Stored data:

- - - -

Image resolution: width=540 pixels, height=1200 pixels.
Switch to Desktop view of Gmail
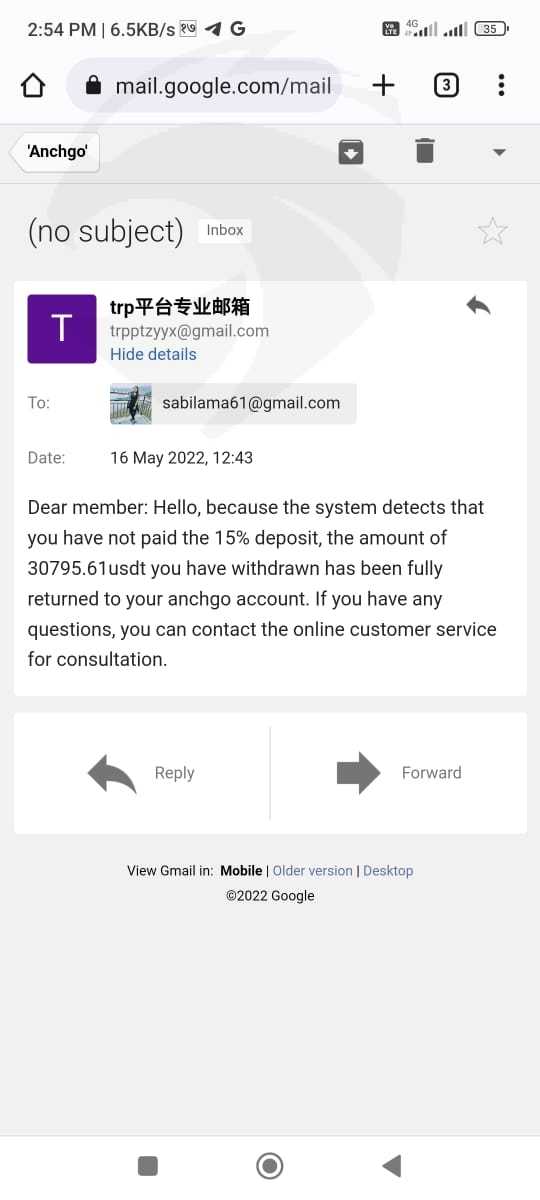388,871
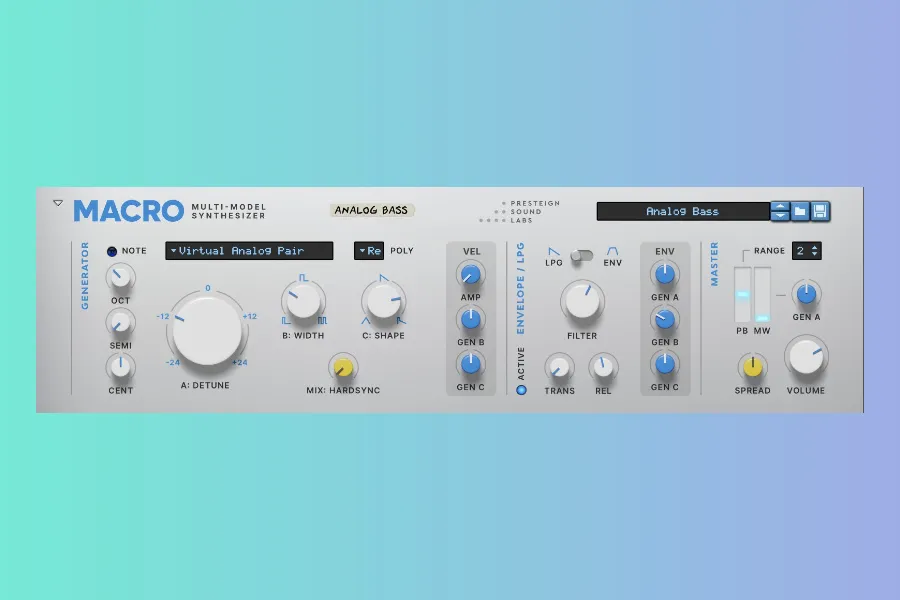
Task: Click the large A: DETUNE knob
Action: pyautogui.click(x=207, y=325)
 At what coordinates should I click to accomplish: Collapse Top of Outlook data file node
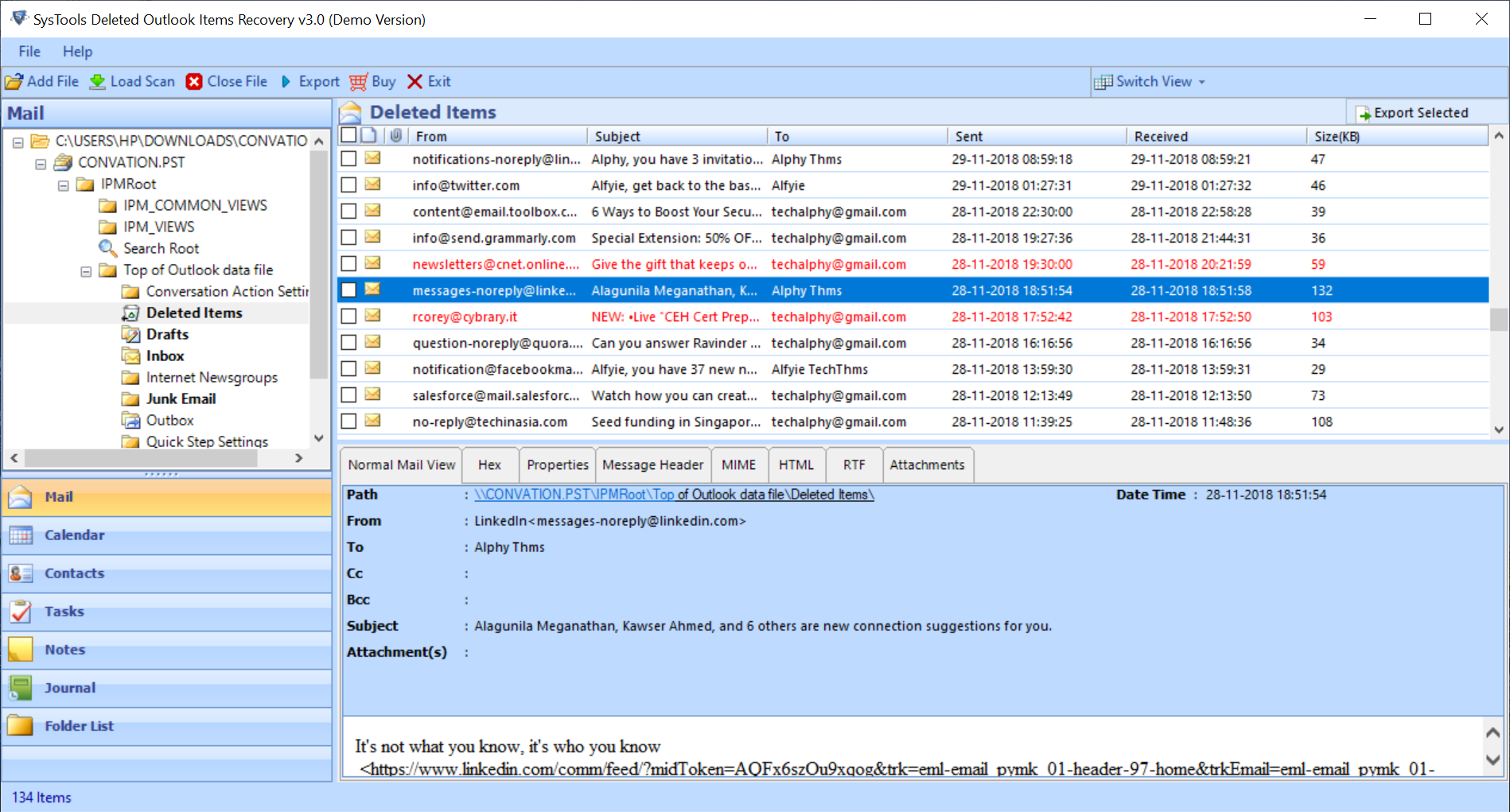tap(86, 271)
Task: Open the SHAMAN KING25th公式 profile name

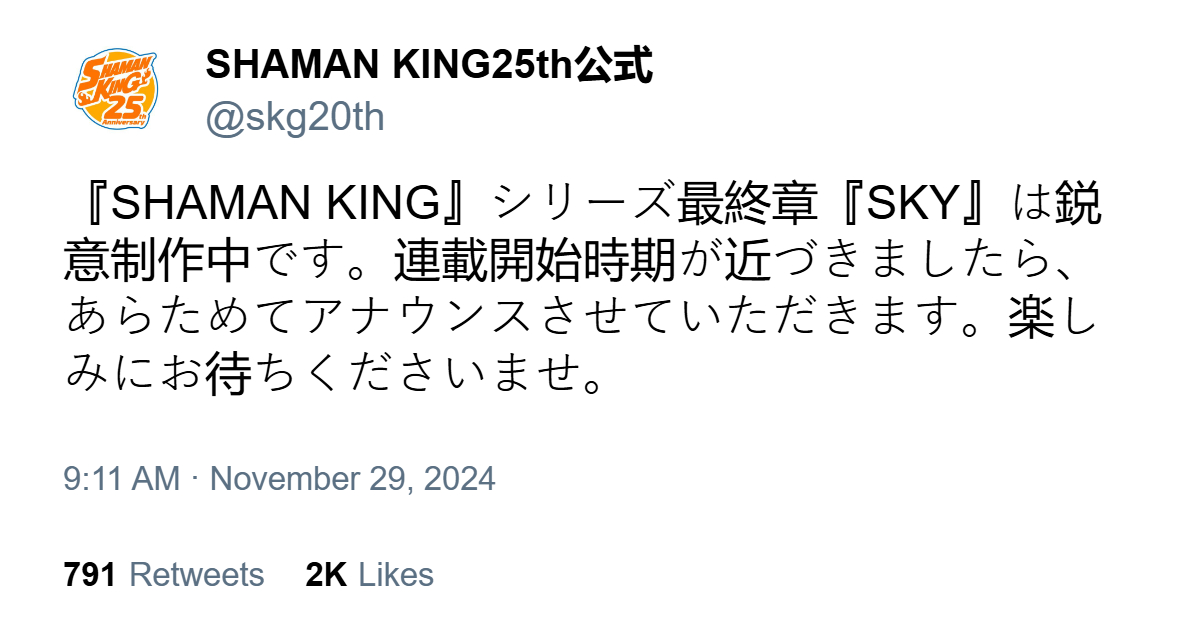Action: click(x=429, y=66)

- - - -

#### Required work:
Each record above, in full: return it exactly, pictures excluded.

#### Written answer:
Image resolution: width=540 pixels, height=1200 pixels.
Switch to Desktop view of Gmail
388,871
Task: Click the large A: DETUNE knob
Action: pyautogui.click(x=207, y=325)
 At what coordinates should I click to accomplish: Collapse Top of Outlook data file node
tap(86, 271)
Task: Open the SHAMAN KING25th公式 profile name

Action: click(x=429, y=66)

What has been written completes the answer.